I grew up in Missouri, a state in which a significant part of the population pronounces it “Missourah” for reasons unknown to me. But they can pronounce it however they want. It’s their state too.
They cannot, however, use the word “physical” when what they mean is “fiscal.” That is a different thing, and it is a thing that Rep. Tracy McCreery has had just about enough of. Hence, House Resolution 1220:
McCreery told the Riverfront Times that she didn’t introduce the resolution as a joke, really, “I did it because I hit a wall” and hearing this had become like “nails on a chalkboard.” It isn’t just every now and then, she said. “It happens pretty much daily. It really does.”

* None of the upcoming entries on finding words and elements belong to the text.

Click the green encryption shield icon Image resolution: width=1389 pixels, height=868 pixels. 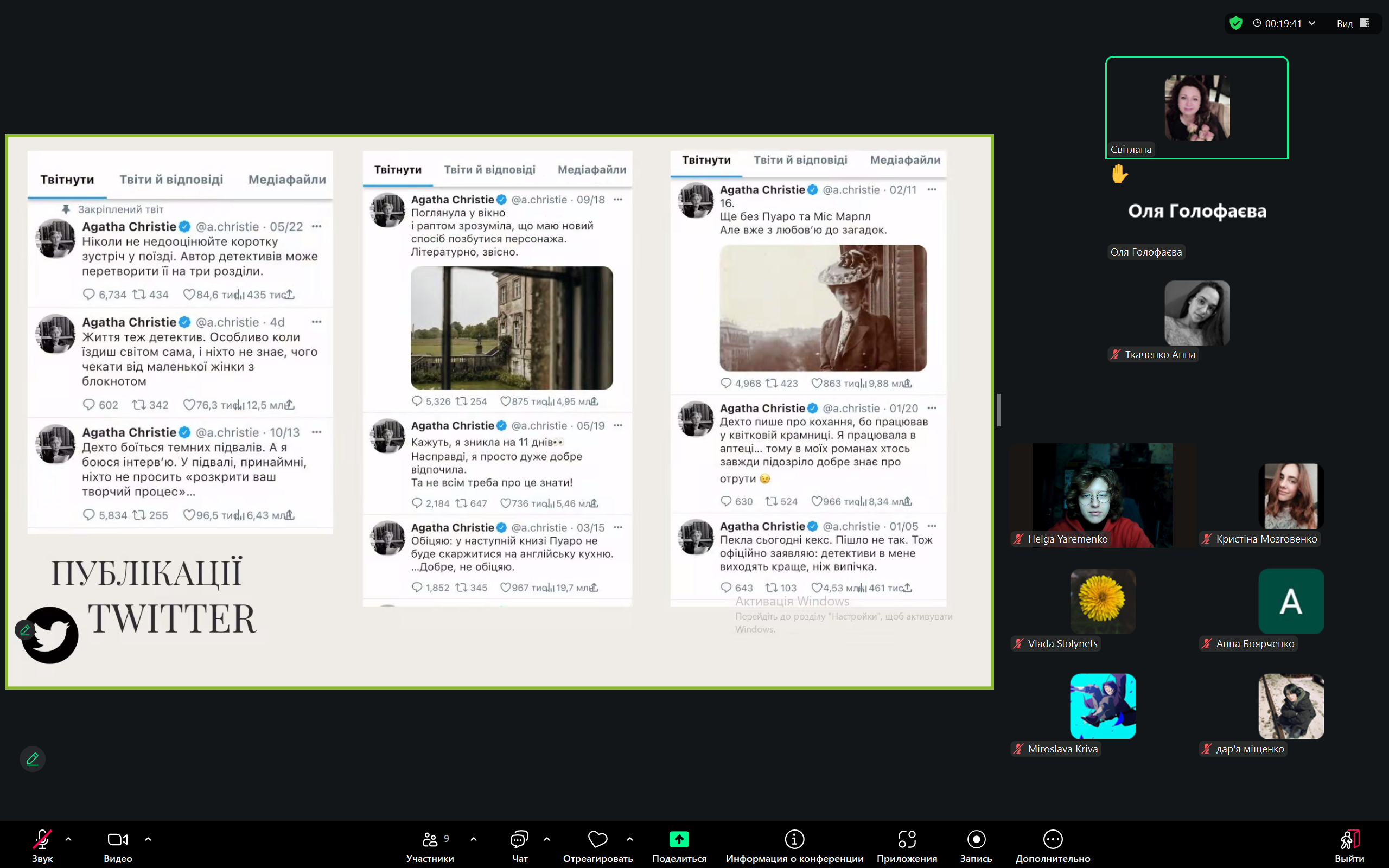tap(1237, 23)
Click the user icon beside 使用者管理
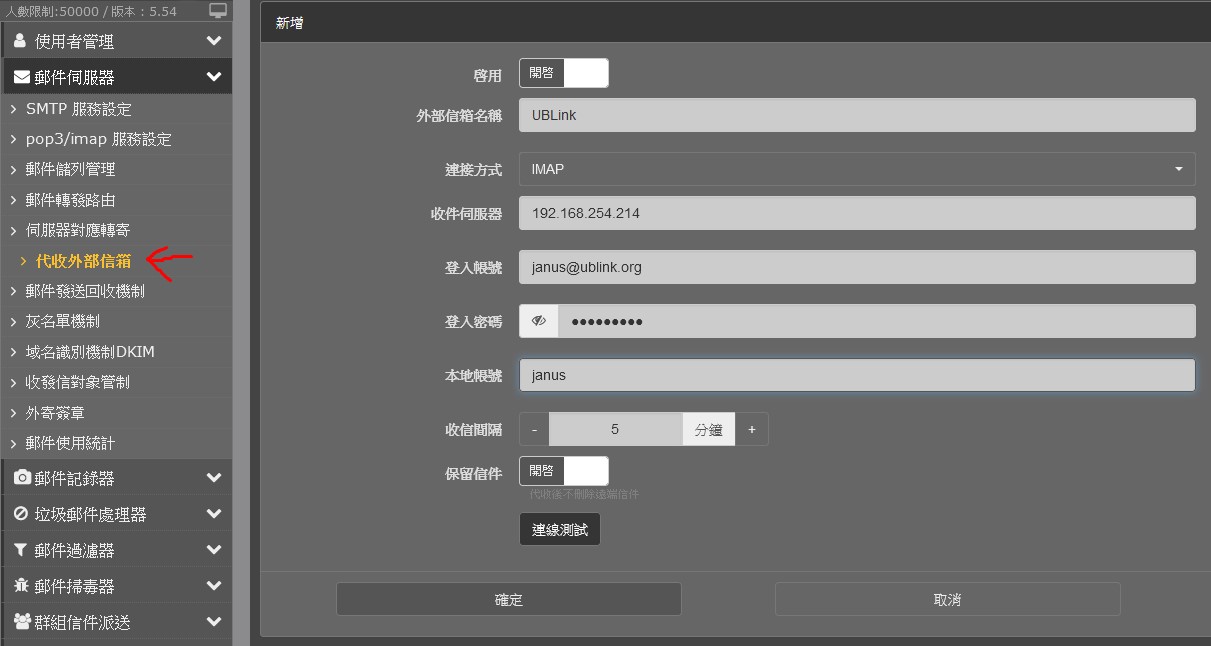This screenshot has height=646, width=1211. point(20,41)
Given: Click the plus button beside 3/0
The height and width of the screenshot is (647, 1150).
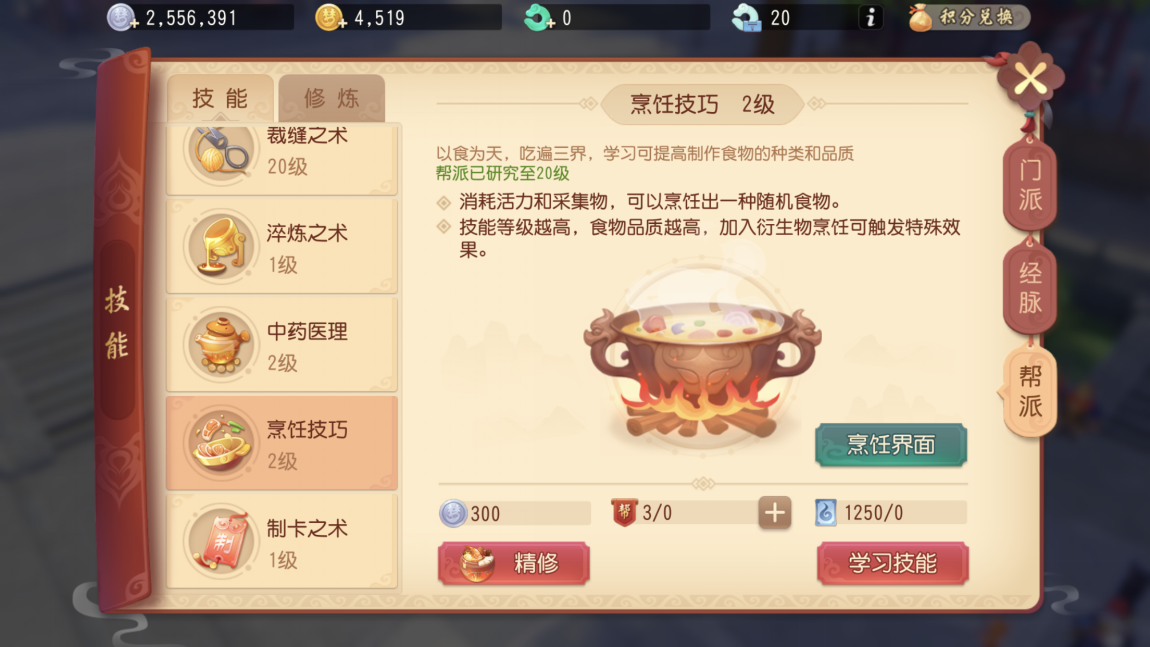Looking at the screenshot, I should click(774, 512).
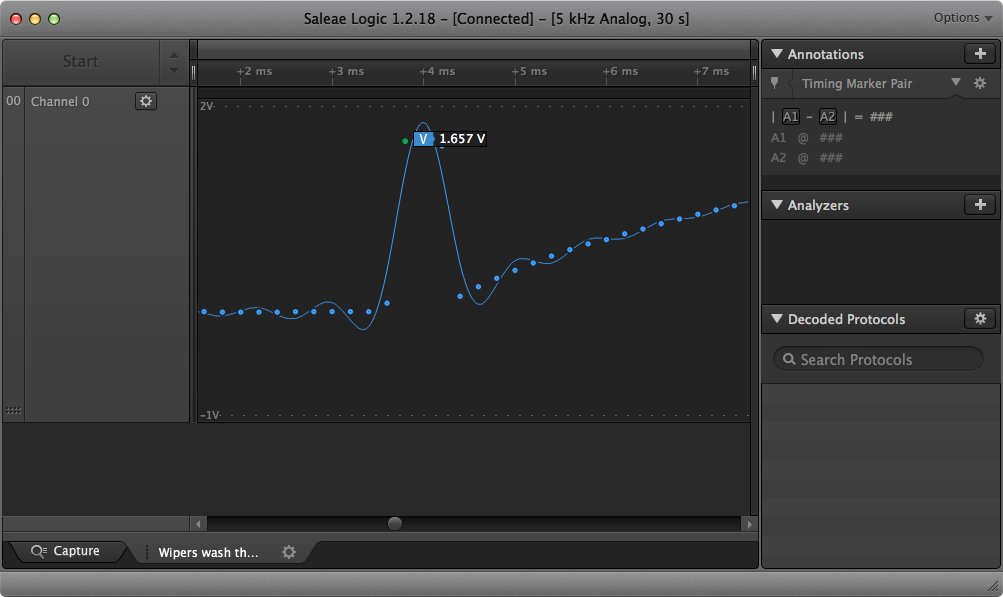Viewport: 1003px width, 597px height.
Task: Click the marker pin icon beside Timing Marker Pair
Action: point(776,84)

Nor is it a question of accent. While an accent might cause someone to drop the middle syllable of “physical,” making it sound like “fiscal,” seems very unlikely it would happen the other way around. Adding or changing a syllable is much more likely to be just a mistake, as in—and this is the worst such example I can think of, one I hesitate to even write—”nu-cu-lar.”
As in “nucular weapons.” Arrrghh!
Talk about nails on a chalkboard.
In the same way, hearing people talk about “physical matters” or the “physical year” coming to a close has apparently been driving McCreery and other similarly situated representatives completely bonkers. So she decided to take action. Non-binding action, but still. You can’t just turn a blind eye to this kind of thing.
“I made it almost an entire quarter” before doing something, she told the Washington Post, “which I think shows great restraint.”
McCreery also told the Post that she would not be taking an official position on how to pronounce “Missouri,” and for good reason. “That would be like the third rail in this state,” she said, which I think is absolutely correct. “So, I will leave that for people to decide on their own.”